Los científicos llegaron a esa conclusión después de varias pruebas con un grupo de perros de distintos sexos, razas y edades. Todos ellos interactuaban con tres humanos: su dueño, que siempre mostraba una actitud cooperativa con el animal; y dos extraños a los que conocían poco: uno (vamos a decirle "el cooperador") que siempre le daba la comida en un recipiente; y otro que siempre se guardaba el alimento y se convertía en un "competidor" a ojos del perrito.

Cuidado, todo puede ser un truco para comer

"Los perros tenían la opción de llevar a uno de los dos extraños a tres potenciales fuentes de comida: una caja que contenía un alimento del gusto del animal; otra con uno que lo dejaba indiferente; y una tercera siempre vacía. Después, el perro siempre tenía la posibilidad de conducir a su dueño a uno de los lugares con comida. De esta forma, el animal se beneficiaría de engañar a su competidor, porque aprendía que luego había otra oportunidad de recibir su bocado favorito por parte de su amo", explican quienes llevaron adelante la investigación.
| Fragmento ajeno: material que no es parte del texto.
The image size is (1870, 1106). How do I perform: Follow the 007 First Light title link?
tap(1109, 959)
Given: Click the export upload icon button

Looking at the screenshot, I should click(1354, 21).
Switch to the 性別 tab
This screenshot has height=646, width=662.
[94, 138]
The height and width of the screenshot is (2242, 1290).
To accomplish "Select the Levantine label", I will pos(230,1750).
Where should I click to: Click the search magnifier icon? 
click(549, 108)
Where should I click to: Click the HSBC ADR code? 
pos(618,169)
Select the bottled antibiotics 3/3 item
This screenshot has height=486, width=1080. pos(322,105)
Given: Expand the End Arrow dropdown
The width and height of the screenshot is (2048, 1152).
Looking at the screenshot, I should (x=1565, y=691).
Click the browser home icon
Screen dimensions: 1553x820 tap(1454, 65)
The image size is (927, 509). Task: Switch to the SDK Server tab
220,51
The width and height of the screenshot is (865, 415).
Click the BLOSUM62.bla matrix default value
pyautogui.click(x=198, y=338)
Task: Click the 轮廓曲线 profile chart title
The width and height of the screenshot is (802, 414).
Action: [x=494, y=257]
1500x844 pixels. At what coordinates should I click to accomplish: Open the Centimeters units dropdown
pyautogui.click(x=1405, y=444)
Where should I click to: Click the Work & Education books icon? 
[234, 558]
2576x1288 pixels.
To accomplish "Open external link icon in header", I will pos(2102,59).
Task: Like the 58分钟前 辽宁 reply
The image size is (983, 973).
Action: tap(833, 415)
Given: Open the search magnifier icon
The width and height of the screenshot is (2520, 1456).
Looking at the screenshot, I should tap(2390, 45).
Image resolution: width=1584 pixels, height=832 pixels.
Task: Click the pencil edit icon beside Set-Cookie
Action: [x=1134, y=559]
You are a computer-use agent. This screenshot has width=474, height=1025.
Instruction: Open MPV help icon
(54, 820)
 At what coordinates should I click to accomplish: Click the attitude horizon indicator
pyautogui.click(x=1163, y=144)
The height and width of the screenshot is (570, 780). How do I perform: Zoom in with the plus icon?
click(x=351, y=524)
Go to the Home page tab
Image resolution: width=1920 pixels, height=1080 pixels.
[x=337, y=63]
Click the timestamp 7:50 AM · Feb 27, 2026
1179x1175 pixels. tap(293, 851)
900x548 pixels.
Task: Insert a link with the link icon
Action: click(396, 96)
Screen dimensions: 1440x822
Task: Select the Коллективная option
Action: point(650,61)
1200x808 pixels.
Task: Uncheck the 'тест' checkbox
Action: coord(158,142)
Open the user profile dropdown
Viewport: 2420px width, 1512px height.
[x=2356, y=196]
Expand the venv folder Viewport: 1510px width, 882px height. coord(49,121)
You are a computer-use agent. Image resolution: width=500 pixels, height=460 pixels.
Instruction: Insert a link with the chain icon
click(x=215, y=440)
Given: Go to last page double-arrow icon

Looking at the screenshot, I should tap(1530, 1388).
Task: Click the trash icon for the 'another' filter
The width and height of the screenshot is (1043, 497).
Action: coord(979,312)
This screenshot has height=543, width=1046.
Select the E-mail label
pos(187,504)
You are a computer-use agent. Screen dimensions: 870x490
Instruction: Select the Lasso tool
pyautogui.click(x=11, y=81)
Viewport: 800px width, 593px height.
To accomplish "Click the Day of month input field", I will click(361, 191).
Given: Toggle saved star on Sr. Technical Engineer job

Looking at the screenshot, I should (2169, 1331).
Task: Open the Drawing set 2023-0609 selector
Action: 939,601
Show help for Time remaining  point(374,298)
Cuando era el cooperador el que los acompañaba, los perros casi siempre lo conducían a la caja donde se ocultaba su alimento preferido. Cuando era el competidor, los animales solían llevarlo al recipiente vacío, porque sabían que, después, llegaría su dueño y les daría comida.

Los resultados muestran cómo los perros distinguían a los humanos que podían darle comida y eran buenos con ellos y a los competidores. A partir de eso, medían su comportamiento en función de esta diferencia.

Así que ya saben, si al perrito de su amigo o su vecino no le dan comida, seguramente éste los considere un competidor y busque engañarlos a toda costa.